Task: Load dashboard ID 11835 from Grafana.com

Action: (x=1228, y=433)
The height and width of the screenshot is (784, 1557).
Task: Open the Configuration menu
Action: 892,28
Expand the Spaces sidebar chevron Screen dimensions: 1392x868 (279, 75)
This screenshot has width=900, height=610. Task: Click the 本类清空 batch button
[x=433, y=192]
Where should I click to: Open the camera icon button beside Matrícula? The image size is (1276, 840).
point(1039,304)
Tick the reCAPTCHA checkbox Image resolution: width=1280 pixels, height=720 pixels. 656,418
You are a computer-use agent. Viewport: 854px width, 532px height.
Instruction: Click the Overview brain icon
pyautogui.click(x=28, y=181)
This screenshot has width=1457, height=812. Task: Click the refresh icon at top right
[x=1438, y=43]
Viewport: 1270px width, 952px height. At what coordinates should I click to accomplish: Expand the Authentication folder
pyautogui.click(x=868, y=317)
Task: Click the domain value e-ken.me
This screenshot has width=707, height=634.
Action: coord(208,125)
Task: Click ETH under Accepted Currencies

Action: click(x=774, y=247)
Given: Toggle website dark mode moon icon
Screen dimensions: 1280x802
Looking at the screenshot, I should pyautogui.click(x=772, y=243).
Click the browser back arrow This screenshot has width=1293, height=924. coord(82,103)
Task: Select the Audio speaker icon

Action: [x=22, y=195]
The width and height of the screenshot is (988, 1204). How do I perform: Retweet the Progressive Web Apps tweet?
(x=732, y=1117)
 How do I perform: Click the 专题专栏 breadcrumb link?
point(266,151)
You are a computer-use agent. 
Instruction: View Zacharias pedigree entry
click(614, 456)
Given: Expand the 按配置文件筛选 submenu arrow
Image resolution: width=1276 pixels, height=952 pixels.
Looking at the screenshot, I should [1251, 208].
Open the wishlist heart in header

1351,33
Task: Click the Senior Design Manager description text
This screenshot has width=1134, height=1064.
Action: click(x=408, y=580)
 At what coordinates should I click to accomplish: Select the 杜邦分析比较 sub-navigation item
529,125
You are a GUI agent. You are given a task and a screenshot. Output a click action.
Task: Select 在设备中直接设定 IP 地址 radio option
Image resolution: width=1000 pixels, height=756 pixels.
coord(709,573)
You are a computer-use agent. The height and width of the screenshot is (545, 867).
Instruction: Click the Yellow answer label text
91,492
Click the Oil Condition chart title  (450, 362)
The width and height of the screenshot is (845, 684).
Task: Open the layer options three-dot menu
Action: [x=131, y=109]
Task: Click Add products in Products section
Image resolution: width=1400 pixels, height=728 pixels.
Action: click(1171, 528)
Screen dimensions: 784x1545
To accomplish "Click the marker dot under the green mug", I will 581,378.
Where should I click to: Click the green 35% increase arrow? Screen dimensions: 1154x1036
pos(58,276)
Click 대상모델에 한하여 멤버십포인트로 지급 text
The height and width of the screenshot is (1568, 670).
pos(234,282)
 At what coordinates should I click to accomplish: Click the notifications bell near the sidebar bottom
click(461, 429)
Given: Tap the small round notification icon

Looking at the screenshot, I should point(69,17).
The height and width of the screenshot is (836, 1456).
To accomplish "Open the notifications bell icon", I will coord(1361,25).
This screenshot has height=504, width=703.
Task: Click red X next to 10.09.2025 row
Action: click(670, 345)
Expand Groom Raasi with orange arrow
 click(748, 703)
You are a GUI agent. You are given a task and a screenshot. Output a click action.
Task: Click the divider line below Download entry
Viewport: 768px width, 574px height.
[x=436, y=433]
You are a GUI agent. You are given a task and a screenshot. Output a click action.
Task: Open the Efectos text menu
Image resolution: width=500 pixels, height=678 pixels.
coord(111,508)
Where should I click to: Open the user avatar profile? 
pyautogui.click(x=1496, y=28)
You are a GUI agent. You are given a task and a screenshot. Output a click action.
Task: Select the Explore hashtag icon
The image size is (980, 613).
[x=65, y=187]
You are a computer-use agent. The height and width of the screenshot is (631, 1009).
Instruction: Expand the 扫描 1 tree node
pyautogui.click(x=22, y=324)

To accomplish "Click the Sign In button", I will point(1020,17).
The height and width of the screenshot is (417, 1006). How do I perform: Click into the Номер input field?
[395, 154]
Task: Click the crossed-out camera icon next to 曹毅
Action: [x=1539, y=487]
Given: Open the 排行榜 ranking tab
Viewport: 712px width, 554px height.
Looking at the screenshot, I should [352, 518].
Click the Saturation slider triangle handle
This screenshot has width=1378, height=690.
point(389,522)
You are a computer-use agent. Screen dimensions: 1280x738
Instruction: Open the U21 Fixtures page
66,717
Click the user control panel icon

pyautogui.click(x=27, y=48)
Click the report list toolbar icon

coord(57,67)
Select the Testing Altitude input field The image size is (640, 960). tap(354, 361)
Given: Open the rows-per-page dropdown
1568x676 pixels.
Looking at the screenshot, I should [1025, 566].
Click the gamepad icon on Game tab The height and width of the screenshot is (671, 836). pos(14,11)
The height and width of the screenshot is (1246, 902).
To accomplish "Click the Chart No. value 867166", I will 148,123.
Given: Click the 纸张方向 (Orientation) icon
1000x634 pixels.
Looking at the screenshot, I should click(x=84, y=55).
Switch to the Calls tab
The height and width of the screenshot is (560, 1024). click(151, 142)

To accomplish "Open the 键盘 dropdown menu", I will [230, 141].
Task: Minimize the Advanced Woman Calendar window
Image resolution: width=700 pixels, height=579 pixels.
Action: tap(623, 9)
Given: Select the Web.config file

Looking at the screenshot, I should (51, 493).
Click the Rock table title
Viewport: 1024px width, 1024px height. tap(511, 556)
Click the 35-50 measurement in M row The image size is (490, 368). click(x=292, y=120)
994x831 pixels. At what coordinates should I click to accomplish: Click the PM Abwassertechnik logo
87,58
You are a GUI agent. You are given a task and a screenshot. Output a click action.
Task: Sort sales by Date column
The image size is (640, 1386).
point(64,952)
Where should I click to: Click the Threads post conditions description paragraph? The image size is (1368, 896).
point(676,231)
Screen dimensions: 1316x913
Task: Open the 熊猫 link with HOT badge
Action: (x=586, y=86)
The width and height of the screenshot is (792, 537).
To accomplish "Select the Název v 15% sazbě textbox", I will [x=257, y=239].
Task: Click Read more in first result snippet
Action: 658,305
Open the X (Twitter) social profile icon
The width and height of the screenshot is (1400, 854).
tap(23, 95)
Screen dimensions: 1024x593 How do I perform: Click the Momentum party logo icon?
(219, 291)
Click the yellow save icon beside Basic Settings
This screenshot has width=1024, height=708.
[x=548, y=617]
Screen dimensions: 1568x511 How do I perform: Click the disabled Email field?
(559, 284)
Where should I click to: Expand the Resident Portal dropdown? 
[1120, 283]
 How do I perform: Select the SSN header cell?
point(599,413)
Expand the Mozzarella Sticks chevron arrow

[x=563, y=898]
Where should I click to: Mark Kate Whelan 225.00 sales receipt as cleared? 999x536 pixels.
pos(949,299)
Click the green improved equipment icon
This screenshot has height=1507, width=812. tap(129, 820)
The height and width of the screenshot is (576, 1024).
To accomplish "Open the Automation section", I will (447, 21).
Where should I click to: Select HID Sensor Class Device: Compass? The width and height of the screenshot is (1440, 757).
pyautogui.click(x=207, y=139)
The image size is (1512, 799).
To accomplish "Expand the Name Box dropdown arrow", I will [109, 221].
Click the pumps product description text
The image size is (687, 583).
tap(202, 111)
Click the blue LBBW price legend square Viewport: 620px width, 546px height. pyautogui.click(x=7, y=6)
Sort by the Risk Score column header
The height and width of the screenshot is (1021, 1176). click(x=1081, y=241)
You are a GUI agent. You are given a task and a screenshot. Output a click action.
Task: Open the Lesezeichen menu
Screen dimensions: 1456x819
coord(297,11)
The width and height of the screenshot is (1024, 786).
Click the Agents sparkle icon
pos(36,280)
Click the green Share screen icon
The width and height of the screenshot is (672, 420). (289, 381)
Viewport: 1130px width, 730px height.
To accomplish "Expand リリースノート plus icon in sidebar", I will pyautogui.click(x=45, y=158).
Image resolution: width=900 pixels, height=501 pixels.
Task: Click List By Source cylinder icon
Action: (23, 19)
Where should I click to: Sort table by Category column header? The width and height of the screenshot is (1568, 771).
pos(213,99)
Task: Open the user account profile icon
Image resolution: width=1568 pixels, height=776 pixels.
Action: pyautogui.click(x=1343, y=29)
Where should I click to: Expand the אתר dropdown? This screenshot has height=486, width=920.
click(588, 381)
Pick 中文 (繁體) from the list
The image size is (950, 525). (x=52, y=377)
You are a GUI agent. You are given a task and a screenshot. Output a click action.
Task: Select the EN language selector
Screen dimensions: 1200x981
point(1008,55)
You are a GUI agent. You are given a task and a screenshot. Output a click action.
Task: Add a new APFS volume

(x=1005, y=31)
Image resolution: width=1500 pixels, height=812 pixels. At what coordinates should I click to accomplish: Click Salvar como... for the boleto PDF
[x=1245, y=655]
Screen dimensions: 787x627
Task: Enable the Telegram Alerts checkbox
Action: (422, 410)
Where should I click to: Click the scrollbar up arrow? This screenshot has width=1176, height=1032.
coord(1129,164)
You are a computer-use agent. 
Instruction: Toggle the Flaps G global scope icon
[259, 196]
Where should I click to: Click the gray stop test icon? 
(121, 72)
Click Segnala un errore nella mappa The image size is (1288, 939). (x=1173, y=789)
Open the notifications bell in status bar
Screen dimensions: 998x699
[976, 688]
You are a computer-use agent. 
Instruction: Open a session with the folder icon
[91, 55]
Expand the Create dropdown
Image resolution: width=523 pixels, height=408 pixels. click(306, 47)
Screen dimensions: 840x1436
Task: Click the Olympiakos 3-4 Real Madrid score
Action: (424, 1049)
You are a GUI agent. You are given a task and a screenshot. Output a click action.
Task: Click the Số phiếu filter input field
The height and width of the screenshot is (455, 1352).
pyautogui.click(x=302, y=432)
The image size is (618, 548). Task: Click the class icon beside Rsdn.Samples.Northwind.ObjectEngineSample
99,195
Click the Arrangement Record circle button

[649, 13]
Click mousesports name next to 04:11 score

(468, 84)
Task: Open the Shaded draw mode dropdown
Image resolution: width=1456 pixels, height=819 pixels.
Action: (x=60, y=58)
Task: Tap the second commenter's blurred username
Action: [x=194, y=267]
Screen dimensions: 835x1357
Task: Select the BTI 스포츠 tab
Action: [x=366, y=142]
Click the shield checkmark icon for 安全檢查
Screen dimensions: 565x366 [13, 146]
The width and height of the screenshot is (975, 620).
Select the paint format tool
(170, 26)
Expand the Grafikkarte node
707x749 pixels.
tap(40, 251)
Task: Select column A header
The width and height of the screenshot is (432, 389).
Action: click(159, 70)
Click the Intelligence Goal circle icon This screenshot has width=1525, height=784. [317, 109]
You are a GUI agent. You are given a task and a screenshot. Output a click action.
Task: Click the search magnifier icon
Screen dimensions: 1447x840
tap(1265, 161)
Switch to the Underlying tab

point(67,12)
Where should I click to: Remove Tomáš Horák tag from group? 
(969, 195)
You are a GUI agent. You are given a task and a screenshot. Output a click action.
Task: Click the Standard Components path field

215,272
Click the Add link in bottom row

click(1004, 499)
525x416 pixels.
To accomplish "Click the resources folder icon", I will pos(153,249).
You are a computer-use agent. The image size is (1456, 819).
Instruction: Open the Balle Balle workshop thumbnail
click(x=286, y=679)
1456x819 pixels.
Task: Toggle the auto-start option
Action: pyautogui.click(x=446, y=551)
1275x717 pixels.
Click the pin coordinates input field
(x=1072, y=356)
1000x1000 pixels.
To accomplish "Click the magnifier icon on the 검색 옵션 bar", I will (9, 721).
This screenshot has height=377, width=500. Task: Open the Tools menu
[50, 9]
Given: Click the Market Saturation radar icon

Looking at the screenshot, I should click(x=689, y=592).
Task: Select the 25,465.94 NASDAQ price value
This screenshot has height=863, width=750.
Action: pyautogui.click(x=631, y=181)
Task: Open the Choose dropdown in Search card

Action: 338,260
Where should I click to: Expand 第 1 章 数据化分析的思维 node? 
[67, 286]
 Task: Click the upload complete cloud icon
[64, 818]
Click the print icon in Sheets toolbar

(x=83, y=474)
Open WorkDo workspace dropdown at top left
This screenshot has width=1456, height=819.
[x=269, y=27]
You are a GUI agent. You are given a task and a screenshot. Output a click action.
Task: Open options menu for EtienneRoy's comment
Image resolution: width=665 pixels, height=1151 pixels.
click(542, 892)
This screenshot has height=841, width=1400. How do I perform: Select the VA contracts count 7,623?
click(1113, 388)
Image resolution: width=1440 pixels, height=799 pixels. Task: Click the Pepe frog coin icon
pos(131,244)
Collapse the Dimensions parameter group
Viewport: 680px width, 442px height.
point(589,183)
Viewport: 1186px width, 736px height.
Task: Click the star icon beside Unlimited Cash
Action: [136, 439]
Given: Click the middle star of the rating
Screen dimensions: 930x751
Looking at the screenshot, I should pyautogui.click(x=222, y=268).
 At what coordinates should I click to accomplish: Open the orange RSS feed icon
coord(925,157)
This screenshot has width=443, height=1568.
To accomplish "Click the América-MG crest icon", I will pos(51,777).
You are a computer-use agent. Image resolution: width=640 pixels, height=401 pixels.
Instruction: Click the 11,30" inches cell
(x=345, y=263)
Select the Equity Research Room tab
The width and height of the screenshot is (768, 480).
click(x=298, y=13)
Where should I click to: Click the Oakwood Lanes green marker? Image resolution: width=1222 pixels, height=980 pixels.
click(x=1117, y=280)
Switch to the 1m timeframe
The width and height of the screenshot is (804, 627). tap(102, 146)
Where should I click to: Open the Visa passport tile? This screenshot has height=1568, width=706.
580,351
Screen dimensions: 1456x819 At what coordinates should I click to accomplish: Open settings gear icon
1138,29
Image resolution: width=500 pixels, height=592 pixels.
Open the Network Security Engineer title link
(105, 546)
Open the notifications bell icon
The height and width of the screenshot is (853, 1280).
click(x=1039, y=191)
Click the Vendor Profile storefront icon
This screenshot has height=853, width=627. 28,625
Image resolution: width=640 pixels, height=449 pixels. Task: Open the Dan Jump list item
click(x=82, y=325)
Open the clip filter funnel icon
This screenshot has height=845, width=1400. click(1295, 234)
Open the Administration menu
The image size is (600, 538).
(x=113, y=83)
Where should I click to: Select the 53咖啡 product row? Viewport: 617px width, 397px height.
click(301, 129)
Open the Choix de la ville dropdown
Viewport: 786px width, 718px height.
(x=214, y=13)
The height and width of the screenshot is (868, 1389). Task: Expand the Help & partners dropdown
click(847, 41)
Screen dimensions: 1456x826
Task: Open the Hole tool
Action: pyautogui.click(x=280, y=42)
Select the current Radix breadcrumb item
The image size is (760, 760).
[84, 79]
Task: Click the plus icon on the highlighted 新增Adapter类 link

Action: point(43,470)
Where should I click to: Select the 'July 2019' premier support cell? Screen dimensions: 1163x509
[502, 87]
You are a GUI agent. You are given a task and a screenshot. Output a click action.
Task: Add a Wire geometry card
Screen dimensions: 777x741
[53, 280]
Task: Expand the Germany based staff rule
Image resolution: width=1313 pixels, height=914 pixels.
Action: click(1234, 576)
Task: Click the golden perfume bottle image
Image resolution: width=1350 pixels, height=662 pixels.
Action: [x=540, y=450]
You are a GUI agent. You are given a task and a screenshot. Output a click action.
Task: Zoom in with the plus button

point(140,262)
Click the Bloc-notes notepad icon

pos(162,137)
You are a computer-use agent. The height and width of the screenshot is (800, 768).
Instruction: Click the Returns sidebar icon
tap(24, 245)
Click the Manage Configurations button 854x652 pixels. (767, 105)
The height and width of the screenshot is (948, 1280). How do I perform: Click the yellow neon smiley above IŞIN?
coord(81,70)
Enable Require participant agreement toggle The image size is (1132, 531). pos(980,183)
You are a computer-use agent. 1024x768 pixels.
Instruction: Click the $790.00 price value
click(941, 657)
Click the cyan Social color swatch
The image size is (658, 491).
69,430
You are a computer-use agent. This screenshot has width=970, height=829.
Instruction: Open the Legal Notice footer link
#####
Format the lines of data starting at the one containing "Where should I click to: Click the green" and ending at the one containing "click(461, 429)" as a numbered list, leaving out any blank lines.

## Task response
1. Where should I click to: Click the green 35% increase arrow? Screen dimensions: 1154x1036
2. pos(58,276)
3. Click 대상모델에 한하여 멤버십포인트로 지급 text
4. The height and width of the screenshot is (1568, 670).
5. pos(234,282)
6.  At what coordinates should I click to accomplish: Click the notifications bell near the sidebar bottom
7. click(461, 429)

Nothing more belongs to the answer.